幼い頃から走るのが好きだった。上板中学校陸上部で短距離種目の練習を本格的に開始。1年の時、前回東京大会(1964年)の開会式をテレビで見て五輪への憧れを強くした。
小松島高校に進み、3年連続で全国高校総合体育大会(インターハイ)に出場した。3年だった69年の群馬大会は女子100メートルで準優勝。卒業後は岡山県の実業団チームで五輪を目指した。
予期せぬ悲運が襲ったのは72年。会社の業績悪化で陸上部の廃部が決まった。他チームへの移籍はかなわず、競技の継続を断念。職場の先輩だった義孝さん(69)との結婚を機に退社し、実家の建築会社を継いだ。

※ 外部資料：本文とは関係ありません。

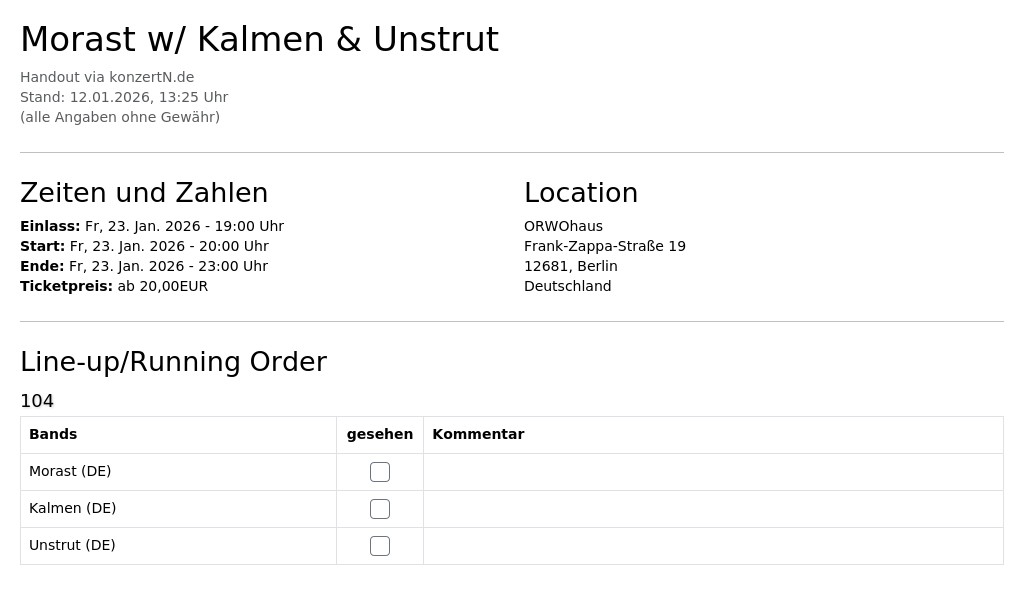The width and height of the screenshot is (1024, 601).
Task: Select the Kommentar column header
Action: coord(478,434)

子育てが落ち着いた2007年から再び走っている。仕事の後の走り込みで持久力を高め、フルマラソンにも挑戦。4時間台前半の自己記録を持つ。
とくしまマラソンでは10年の3回大会から、選手の完走をサポートするペースランナーとして協力している。ゴール後に感謝の言葉を掛けられるのがやりがいだ。「現役の時は周囲の支えで頑張れた。今度は恩返しする番です」
聖火ランナーに選ばれ、憧れの舞台に関わる喜びをかみしめる。「元気な走りで、子どもや同年代を勇気づけたい」。トーチを手にする日を心待ちにしている。